**Exercise goal:**
Arrange the lines of the items below as a numbered list, starting at the line that contains "Where should I click to: Open Cost" and ending at the line that contains "(x=521, y=843)". Leave out any blank lines.
- - - - - - -
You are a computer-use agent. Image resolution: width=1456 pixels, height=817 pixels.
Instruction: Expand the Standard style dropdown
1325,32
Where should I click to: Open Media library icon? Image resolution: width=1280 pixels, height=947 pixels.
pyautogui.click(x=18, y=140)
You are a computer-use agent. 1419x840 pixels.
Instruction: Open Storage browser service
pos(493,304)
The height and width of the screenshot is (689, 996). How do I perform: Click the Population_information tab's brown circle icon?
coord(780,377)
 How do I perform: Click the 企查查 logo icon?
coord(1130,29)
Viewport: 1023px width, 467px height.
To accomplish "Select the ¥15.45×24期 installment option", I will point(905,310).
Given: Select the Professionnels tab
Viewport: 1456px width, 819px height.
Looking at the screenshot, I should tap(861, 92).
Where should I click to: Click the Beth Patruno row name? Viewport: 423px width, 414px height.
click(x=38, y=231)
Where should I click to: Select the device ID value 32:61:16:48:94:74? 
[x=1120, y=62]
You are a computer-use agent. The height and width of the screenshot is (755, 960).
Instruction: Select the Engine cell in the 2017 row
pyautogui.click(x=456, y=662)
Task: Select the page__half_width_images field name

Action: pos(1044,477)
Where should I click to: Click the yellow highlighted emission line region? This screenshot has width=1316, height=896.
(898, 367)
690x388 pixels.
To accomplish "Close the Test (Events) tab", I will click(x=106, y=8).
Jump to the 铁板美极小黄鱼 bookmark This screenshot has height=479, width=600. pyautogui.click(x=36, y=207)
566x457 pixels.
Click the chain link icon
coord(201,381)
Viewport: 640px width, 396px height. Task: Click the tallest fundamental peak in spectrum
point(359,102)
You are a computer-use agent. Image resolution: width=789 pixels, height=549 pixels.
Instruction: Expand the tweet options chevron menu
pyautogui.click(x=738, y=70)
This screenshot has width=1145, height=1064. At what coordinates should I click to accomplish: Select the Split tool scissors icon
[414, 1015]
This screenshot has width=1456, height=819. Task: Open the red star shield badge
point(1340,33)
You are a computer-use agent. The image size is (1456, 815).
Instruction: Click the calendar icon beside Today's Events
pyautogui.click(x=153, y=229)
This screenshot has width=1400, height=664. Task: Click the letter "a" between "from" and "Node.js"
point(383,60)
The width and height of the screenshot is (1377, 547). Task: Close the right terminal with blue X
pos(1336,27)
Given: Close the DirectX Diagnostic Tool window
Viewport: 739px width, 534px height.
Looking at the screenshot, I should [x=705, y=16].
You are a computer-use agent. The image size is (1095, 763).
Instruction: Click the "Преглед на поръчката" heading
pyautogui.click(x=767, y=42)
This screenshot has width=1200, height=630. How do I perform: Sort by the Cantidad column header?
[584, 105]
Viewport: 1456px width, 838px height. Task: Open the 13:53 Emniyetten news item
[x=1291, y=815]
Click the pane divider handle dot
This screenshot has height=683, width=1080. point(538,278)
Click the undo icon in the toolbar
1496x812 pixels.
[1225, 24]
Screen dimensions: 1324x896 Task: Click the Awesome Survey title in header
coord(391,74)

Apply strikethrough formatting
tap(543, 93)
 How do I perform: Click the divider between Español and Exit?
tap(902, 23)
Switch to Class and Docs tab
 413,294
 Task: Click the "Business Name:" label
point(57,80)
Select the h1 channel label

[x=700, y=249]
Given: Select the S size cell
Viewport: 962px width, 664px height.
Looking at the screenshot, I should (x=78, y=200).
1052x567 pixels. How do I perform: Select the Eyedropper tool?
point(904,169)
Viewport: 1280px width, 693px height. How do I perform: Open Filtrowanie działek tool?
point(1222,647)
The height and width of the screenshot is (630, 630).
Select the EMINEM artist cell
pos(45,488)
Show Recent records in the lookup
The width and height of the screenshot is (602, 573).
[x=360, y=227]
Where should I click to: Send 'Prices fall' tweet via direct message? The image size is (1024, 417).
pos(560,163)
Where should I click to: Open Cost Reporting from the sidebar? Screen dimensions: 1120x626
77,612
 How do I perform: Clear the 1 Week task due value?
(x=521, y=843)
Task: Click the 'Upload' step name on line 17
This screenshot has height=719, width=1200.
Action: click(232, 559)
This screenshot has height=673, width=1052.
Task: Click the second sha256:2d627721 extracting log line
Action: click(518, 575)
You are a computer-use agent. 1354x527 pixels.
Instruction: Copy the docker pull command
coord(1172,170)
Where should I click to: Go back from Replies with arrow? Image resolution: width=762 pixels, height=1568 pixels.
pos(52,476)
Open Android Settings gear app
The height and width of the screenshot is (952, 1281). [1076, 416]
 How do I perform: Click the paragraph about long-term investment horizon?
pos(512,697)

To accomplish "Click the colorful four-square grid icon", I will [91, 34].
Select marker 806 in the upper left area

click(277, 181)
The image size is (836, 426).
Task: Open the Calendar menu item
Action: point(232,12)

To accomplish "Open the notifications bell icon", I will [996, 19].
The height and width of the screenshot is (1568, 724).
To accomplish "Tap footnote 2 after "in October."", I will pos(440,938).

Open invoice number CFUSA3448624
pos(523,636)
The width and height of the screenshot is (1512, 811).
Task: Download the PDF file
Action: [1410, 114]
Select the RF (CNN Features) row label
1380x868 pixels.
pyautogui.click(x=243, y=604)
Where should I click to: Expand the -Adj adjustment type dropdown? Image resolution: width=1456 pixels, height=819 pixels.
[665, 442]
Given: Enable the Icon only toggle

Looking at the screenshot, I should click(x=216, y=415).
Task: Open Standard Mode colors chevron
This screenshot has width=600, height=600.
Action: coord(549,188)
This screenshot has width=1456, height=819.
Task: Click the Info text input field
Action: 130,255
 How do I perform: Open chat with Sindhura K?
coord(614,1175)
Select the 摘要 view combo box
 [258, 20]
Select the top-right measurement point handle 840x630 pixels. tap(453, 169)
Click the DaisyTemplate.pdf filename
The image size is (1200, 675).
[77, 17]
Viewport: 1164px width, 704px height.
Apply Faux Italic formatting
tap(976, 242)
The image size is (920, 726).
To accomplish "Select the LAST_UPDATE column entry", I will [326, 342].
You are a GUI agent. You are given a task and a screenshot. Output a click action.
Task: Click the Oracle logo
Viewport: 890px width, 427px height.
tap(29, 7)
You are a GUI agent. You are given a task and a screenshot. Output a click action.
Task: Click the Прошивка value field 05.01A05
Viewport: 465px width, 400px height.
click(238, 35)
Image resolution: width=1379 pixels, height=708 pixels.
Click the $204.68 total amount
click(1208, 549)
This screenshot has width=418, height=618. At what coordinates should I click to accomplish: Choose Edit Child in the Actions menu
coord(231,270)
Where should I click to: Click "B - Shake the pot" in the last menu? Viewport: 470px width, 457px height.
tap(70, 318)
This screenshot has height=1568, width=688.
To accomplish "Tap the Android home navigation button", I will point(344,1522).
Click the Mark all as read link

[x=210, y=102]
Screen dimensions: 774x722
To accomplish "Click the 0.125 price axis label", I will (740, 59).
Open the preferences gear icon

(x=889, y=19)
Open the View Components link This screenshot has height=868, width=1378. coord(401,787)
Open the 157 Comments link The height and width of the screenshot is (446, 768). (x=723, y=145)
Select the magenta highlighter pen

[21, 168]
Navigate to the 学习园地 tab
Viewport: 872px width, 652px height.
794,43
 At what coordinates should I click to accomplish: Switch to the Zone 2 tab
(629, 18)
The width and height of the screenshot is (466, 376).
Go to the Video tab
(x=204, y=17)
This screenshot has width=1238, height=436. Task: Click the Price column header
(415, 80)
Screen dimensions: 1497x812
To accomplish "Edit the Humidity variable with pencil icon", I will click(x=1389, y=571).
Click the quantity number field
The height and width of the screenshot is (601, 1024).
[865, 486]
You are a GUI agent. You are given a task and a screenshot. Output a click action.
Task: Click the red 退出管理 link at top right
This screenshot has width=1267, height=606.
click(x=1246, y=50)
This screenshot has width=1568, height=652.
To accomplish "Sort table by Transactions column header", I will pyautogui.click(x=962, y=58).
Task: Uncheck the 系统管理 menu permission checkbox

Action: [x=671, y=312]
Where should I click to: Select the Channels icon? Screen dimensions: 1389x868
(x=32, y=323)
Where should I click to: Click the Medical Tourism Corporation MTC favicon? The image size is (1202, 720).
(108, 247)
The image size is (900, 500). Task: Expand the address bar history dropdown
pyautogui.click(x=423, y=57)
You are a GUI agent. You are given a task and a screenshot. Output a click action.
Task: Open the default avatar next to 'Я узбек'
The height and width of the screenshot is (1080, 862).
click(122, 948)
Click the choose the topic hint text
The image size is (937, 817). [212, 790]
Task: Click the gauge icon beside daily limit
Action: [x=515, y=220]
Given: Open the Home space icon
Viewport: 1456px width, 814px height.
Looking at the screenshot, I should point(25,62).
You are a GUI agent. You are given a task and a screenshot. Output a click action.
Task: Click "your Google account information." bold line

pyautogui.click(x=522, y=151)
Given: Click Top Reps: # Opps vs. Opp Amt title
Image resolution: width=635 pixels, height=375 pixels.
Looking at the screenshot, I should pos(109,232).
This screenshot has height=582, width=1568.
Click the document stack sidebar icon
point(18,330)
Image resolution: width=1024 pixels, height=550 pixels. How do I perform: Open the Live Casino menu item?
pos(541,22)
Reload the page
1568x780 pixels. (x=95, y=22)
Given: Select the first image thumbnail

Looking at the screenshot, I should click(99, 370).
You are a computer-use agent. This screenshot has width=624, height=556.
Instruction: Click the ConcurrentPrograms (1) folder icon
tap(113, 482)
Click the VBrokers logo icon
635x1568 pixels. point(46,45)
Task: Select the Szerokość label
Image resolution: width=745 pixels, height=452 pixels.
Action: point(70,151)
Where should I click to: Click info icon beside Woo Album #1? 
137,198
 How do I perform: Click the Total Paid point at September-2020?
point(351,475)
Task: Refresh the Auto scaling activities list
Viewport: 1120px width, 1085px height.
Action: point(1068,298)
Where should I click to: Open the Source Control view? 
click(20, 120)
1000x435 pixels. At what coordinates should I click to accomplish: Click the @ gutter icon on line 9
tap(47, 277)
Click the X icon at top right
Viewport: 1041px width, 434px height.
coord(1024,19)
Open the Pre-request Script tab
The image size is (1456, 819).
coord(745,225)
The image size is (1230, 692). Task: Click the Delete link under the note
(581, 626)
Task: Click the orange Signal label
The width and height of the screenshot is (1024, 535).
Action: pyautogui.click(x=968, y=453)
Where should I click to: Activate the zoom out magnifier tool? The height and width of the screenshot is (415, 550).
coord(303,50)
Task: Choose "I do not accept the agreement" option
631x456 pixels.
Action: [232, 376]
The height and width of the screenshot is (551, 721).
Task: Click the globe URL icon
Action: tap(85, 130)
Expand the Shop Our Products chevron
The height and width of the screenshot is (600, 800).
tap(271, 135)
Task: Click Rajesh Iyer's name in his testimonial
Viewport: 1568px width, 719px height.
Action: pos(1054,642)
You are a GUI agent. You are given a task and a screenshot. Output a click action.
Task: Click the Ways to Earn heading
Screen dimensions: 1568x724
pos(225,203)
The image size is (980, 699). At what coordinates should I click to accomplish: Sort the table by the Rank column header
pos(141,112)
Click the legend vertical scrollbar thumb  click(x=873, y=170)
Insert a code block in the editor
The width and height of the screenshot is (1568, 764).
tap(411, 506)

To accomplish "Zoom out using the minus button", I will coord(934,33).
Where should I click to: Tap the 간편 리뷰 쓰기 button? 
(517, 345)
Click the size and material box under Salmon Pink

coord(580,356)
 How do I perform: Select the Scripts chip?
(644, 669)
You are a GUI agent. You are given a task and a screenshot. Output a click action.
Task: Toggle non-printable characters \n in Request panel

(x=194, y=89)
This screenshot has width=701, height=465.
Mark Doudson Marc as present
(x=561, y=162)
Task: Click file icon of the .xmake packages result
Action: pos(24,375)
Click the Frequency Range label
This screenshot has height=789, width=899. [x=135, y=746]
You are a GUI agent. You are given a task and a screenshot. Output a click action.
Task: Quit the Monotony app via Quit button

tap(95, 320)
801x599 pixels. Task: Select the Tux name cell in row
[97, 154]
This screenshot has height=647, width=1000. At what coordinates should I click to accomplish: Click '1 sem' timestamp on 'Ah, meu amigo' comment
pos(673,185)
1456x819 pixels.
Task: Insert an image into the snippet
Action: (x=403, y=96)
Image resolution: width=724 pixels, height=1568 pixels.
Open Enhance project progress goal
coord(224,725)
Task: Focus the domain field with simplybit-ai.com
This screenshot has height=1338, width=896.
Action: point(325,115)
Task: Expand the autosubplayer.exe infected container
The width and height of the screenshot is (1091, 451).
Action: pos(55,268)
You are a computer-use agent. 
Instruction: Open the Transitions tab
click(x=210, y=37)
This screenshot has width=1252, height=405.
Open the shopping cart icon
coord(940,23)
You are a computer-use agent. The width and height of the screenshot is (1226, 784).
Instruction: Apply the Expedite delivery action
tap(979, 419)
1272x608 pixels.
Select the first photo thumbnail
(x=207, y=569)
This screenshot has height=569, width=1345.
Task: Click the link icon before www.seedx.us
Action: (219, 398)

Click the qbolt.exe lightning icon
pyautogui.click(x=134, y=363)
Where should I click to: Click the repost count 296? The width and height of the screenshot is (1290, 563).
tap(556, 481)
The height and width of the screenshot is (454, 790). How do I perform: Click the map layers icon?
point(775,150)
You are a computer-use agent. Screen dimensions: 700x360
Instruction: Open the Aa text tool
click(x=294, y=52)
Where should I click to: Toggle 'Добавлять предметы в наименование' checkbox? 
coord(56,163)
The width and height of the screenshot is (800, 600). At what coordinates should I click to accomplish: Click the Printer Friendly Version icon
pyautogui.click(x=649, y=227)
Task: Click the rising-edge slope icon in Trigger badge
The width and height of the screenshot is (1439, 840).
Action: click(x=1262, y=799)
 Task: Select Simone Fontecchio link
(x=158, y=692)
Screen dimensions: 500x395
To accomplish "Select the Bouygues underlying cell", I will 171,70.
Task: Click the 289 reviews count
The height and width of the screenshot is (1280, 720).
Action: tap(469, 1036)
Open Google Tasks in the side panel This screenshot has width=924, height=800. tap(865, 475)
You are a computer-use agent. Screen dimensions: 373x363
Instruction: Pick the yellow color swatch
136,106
- - - - - - -
**Finished answer:**
1. Where should I click to: Open Cost Reporting from the sidebar? Screen dimensions: 1120x626
2. 77,612
3.  How do I perform: Clear the 1 Week task due value?
4. (x=521, y=843)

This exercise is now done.